* _Текст документа_:
========================================================================
Нет, для того, чтобы, как он пишет, “не смотреть на женщин” и “не поднимать с лица стальной решетки”, он был слишком молод, физически здоров и, судя по фактам его биографии и дневниковым записям, всегда испытывал глубокое отвращение к воспитанию самого себя: оно казалось ему насилием над собственными, неотъемлемыми правами человека. Низшая свобода, свобода самости была ему слишком дорога. Мало того: это был человек с повышенной стихийностью, сильной чувственностью и, главное, бесконтрольностью. Преждевременные устремления к бесплотному буквально взорвали его душу, вызвали огромный прилив в нее мистических страстных сил. Естественность такой эволюций была бы, конечно, ясна Соловьеву, если бы он знал стихи о Прекрасной Даме. Не ее ли предугадал он в ту короткую минуту, когда во время их единственной встречи погрузил взор в дремотно-голубые глаза неизвестного юноши? Разве великий христианский мыслитель не предупредил бы молодого поэта о серьёзной опасности желания контакта человека с неземными мирами прежде избавления его от низменных страстей? Ведь, согласно слову Спасителя, “узреть Бога” могут только люди, “чистые сердцем”. Все иные, потакая своему любопытству и поиску путей ухода от пронзительно-скучной обыденности в миры неземные, неизбежно станут добычей Люцифера! Подвижники христианства имели достаточно оснований утверждать подобное, ибо прозревали потусторонний мир. Да и в литературе имеются тому свидетельства; достаточно вспомнить булгаковскую Маргариту, которая, разочаровавшись в “бытовой”, приземлённой жизни, устремилась… на бал к сатане.
========================================================================
* _Входные записи_:
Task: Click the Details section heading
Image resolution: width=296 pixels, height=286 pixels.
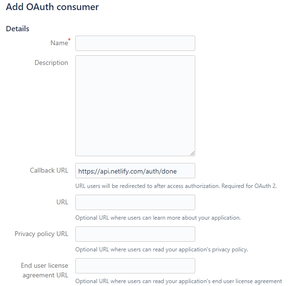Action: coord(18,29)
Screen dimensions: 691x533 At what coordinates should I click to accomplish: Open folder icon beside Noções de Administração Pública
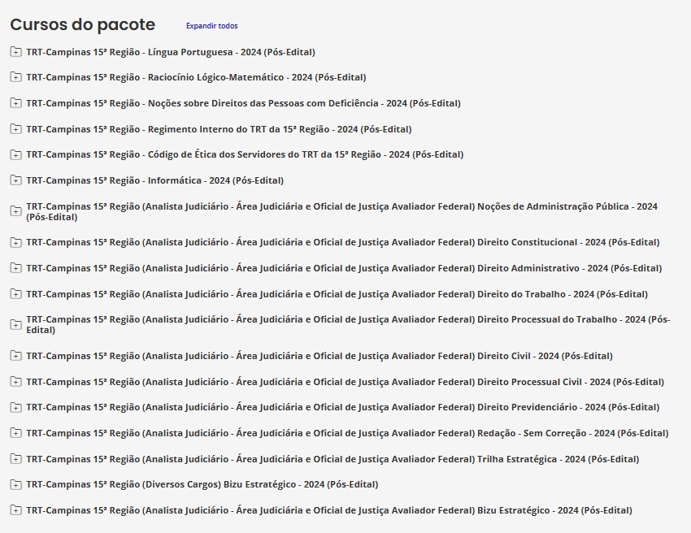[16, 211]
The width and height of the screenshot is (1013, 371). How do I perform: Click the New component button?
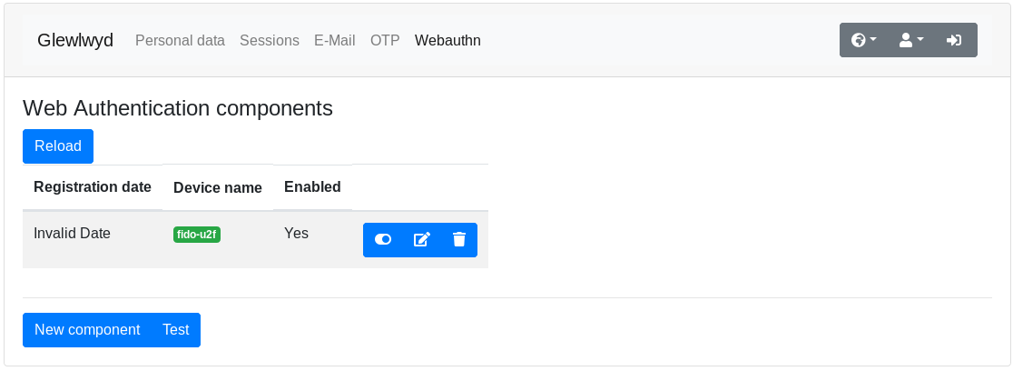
========================================================================
* _Задания_:
1: Ответьте по тексту документа:
(a) Какая свобода, согласно тексту, была ему слишком дорога?
(b) Кто, по слову Спасителя, может «узреть Бога»?
(c) Куда устремилась булгаковская Маргарита, разочаровавшись в «бытовой» жизни?
2: Покажите все строки записей, в которых встречается слово «height». Регистр букв учитывается.

* _Ответы к заданиям_:
1:
(a) Низшая свобода, свобода самости.
(b) Только люди «чистые сердцем».
(c) На бал к сатане.

2:
Image resolution: width=296 pixels, height=286 pixels.
The width and height of the screenshot is (1013, 371). How do I perform: Click the New component button?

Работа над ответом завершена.